Low muscular strength is associated with an increased risk of disability and morbidity, particularly in older people.Note 1 It has also been shown that grip strength can predict mortality in middle-aged and elderly people.Note 2, Note 3

Muscular strength tends to increase from early childhood into adulthood and then declines in middle and late adulthood. For both men and women, muscular strength peaked between the ages of 20 and 59 then significantly decreased.
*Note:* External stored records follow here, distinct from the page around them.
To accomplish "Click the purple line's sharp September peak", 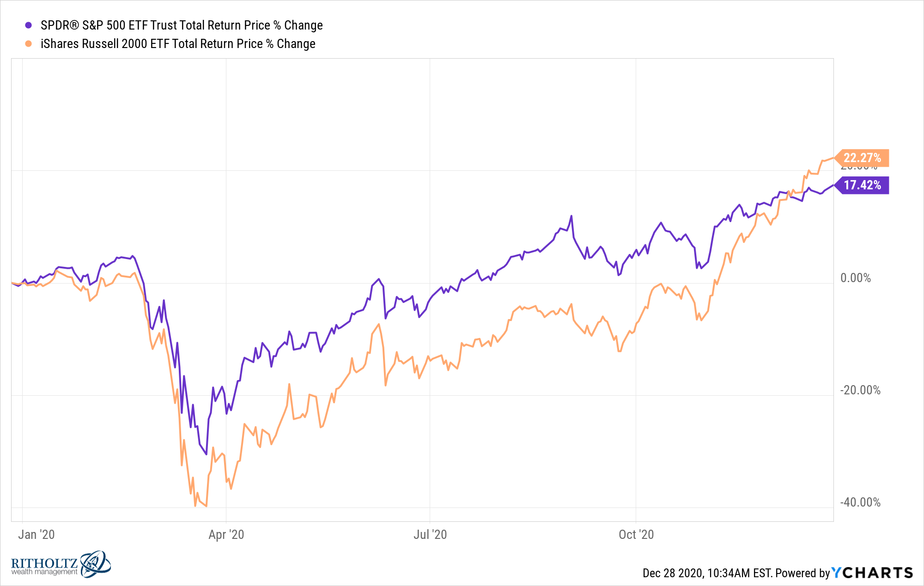I will click(x=571, y=216).
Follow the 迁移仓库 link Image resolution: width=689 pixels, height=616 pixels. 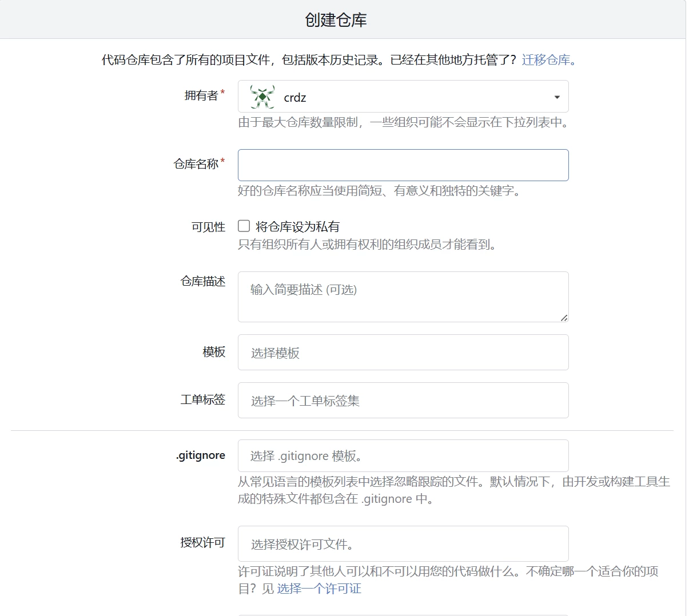point(548,60)
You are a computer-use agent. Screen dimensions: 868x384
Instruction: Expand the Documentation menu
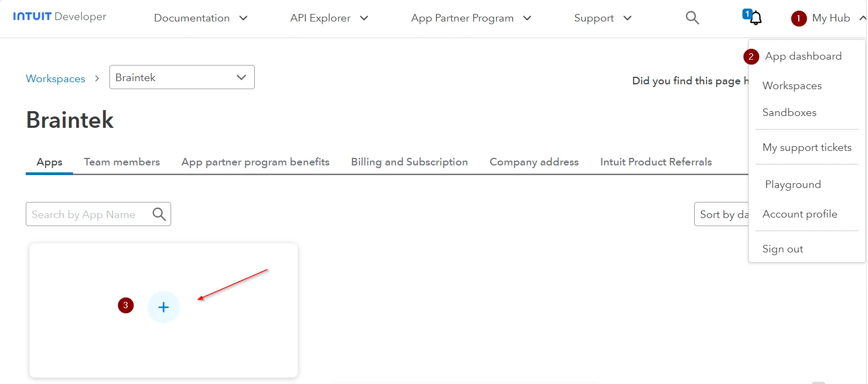(x=201, y=18)
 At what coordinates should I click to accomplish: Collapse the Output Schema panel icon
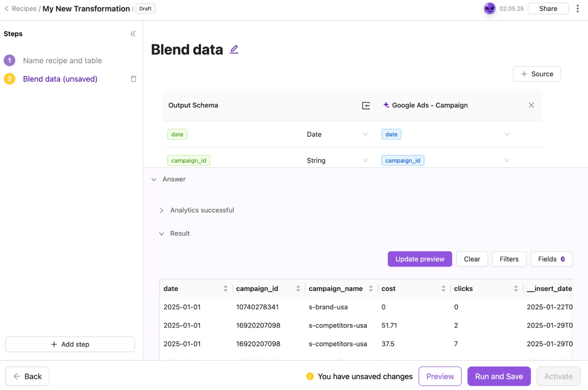366,105
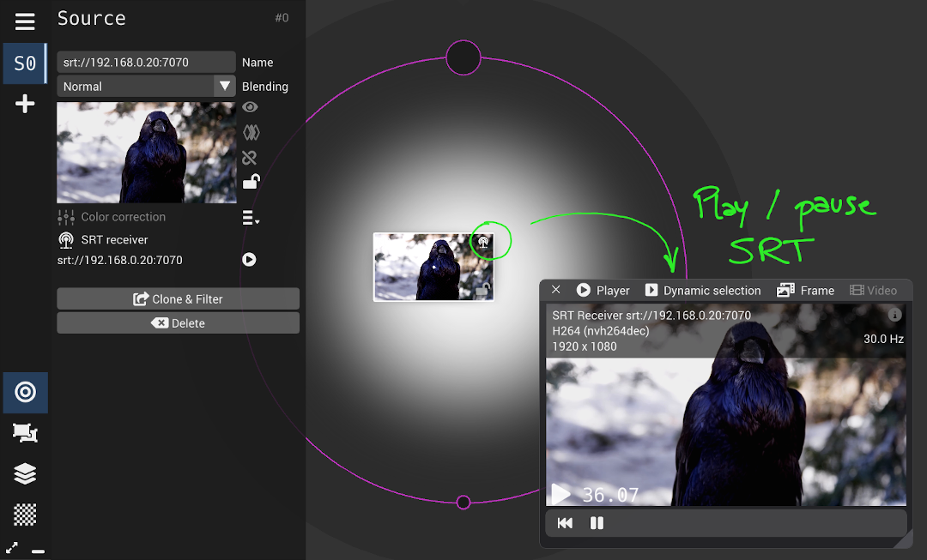Delete the current source

pyautogui.click(x=178, y=323)
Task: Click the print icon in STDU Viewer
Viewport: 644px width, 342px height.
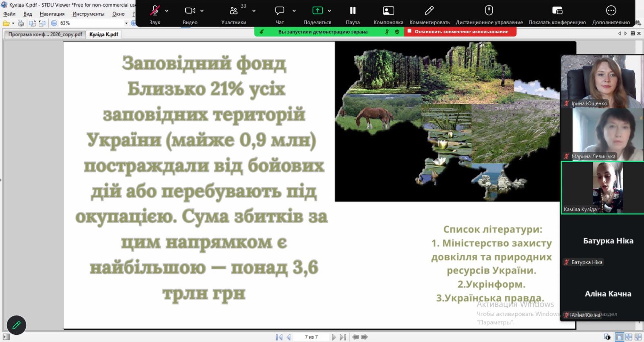Action: point(21,23)
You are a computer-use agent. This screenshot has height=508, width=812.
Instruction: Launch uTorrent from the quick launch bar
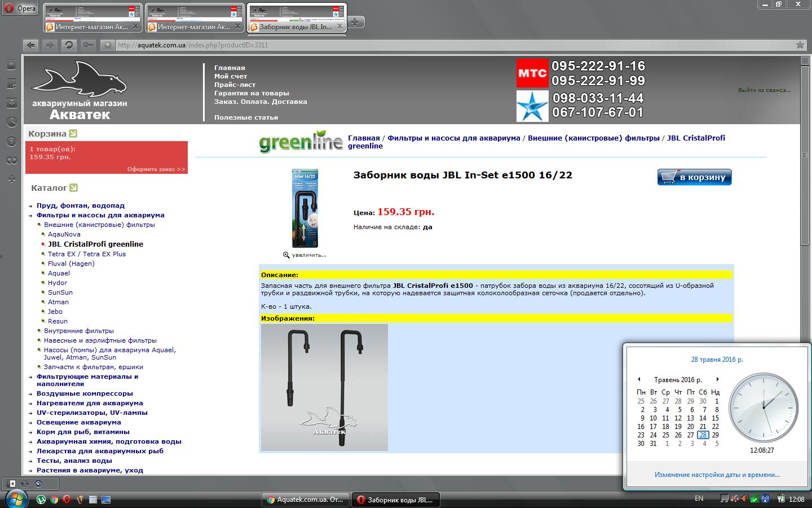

While younger people had greater actual muscular strength, they were less likely than older people to meet the grips strength norms for their age group. Overall, 28% of Canadian men aged 15 to 69 had muscular strength that "Needs improvement". Men aged 15 to 19 were significantly more likely to have muscular strength that needs improvement than older men. There were no significant differences in the distribution of grip strength norms between men aged 40 to 59 and 60 to 69 (Chart 1).

Chart 1
Distribution of males aged 15 to 69, by grip strength norms and age group, Canada, 2009 to 2011

Description for Chart 1

Chart 1 Distribution of males aged 15 to 69, by grip strength norms and age group, Canada, 2009 to 2011

Similar to their male counterparts, 32% of Canadian women aged 15 to 69 had muscular strength that "Needs improvement". Women aged 15 to 39 were significantly more likely to have muscular strength that "Needs improvement" than women in other age groups. On the other hand, women aged 40 to 69 were significantly more likely than younger women to have muscular strength that rates "Very good" or "Excellent" (Chart 2).

Chart 2
Distribution of females aged 15 to 69, by grip strength norms and age group, Canada, 2009 to 2011

Description for Chart 2

Chart 2 Distribution of females aged 15 to 69, by grip strength norms and age group, Canada, 2009 to 2011

About muscular strength

Muscular strength is defined as the maximum tension or force a muscle can exert in a single contraction. The Canadian Health Measures Survey estimated the muscular strength of Canadians aged 6 to 69 through measures of grip strength. Grip strength refers to the maximum force that can be generated by squeezing a handgrip dynamometer and has been shown to be a reliable and convenient measure of an individual's overall muscular strength.Note 4


References

  1. Sayer AA, Syddall HE, Martin HJ, Dennison EM, Roberts HC, Cooper C. Is grip strength associated with health-related quality of life? Findings from the Hertfordshire Cohort Study. Age and Aging. 2006;35(4):409-15.
  2. Rantanen T, Harris T, Leveille SG, et al. Muscle strength and body mass index as long-term predictors of mortality in initially healthy men. Journal of Gerontology. 2000;55(33):M168-73.
  3. Gale CR, Martyn CN, Cooper C, Sayer AA. Grip strength, body composition and mortality. International Journal of Epidemiology. 2007;36(1):228-35.
  4. Canadian Society for Exercise Physiology (CSEP). The Canadian Physical Activity, Fitness and Lifestyle Approach. 3rd ed; 2003

For more information on the Canadian Health Measures Survey, please contact Statistics Canada's National Contact Centre (toll-free 1-800-263-1136; 613-951-8116; infostats@statcan.gc.ca).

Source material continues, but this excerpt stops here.